***** Supplied information
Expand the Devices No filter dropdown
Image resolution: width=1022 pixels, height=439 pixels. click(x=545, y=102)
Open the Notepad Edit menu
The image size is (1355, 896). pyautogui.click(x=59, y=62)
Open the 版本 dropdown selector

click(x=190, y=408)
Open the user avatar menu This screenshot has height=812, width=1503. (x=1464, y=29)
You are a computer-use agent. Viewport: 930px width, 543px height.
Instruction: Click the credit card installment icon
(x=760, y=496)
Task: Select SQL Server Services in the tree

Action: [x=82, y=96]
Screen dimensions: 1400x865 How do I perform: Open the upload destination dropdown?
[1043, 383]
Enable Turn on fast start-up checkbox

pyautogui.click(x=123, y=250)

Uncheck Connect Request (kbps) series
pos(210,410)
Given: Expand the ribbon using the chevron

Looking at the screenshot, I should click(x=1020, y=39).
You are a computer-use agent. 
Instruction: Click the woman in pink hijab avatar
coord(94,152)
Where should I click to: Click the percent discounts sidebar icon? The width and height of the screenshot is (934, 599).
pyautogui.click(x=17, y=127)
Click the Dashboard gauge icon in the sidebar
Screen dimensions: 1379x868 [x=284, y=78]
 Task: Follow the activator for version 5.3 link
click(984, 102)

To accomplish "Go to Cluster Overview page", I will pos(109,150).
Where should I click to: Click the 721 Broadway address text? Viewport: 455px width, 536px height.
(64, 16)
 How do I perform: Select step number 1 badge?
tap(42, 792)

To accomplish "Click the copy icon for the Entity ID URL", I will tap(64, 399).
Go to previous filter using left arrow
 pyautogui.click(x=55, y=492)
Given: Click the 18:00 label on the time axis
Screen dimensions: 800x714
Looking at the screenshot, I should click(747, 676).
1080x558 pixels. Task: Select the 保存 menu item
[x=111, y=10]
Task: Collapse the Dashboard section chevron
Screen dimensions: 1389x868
**********
Set exercise →
Can you retype, unchanged, every line of the material from the line containing "Task: Follow the" through the last line, including both?

Reply →
 Task: Follow the activator for version 5.3 link
click(984, 102)

To accomplish "Go to Cluster Overview page", I will pos(109,150).
Where should I click to: Click the 721 Broadway address text? Viewport: 455px width, 536px height.
(64, 16)
 How do I perform: Select step number 1 badge?
tap(42, 792)

To accomplish "Click the copy icon for the Entity ID URL", I will tap(64, 399).
Go to previous filter using left arrow
 pyautogui.click(x=55, y=492)
Given: Click the 18:00 label on the time axis
Screen dimensions: 800x714
Looking at the screenshot, I should click(747, 676).
1080x558 pixels. Task: Select the 保存 menu item
[x=111, y=10]
Task: Collapse the Dashboard section chevron
Screen dimensions: 1389x868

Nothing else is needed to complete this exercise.